Both the covariance parameterization (EEE) and the number of mixture components (3) used with the selected features subset agree with those from the model using all the variables. The final clustering confirms the structure we already discussed, in particular the two sub-varieties of Arabica coffee.

To show graphically these findings, we may project the data onto a dimension reduced subspace by using the methodology described in Scrucca (2010):

R> mod2dr <- MclustDR(mod2)
R> plot(mod2dr, what = “scatterplot”, symbols = c(“A”, “a”, “R”))

From Figure 1 there is an evident separation between Arabica and Robusta coffee samples along the first direction. Moreover, it seems to confirm the non homogeneous group of Arabica samples, which splits in two sub-varieties along the second direction. Finally, to get an idea of computing time required by the subset selection procedure, the following code can be used:

Figure 1.

● **REQUIREMENTS**: Reproduce the part of the text on clustering coffee samples, starting at "Both the covariance" and ending at "of Arabica coffee.". The listing is not needed for anything here.

● **DATA PROVIDED**:

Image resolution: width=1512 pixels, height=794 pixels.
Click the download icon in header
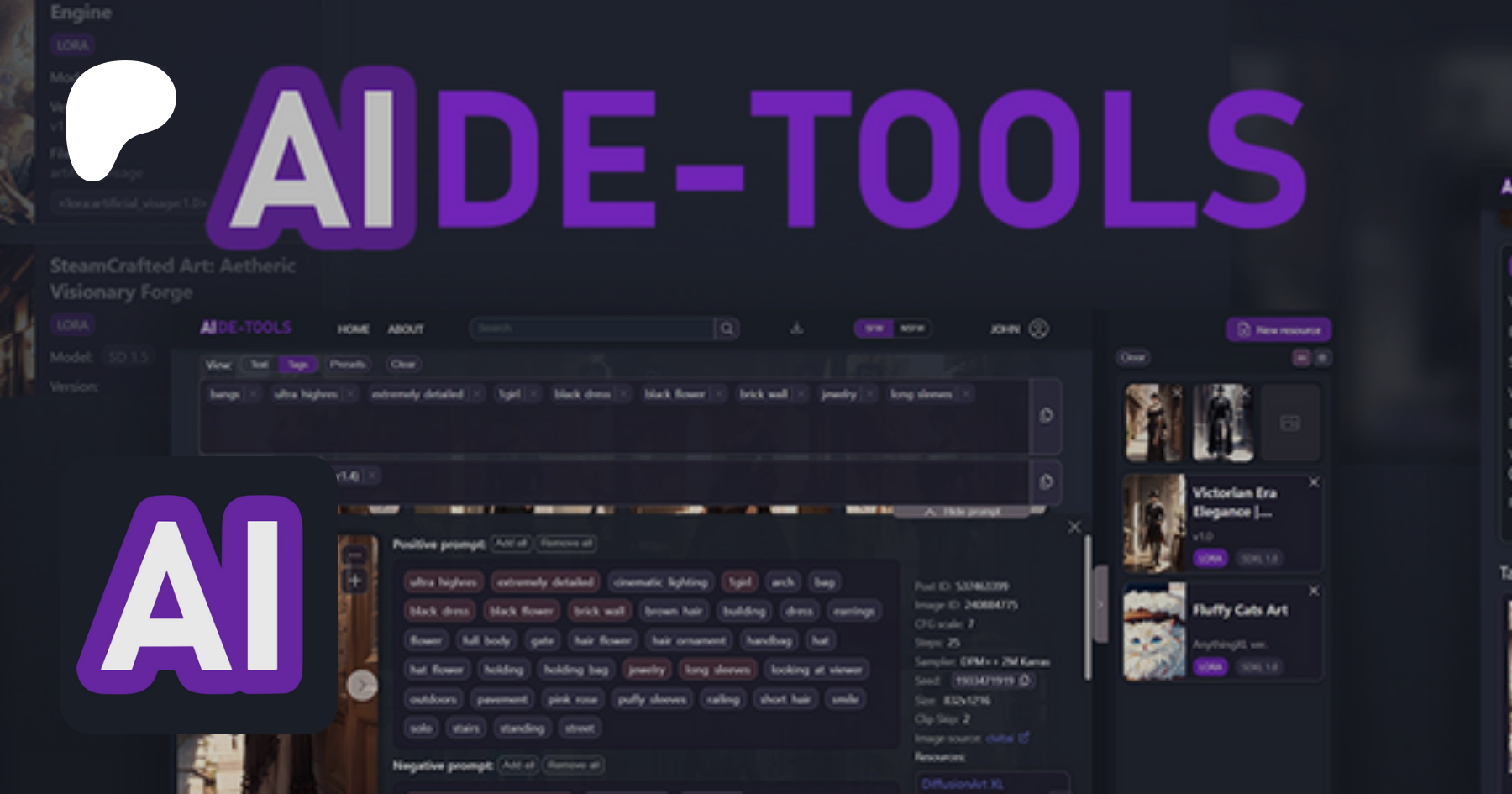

● **RIGHT ANSWER**:
Both the covariance parameterization (EEE) and the number of mixture components (3) used with the selected features subset agree with those from the model using all the variables. The final clustering confirms the structure we already discussed, in particular the two sub-varieties of Arabica coffee.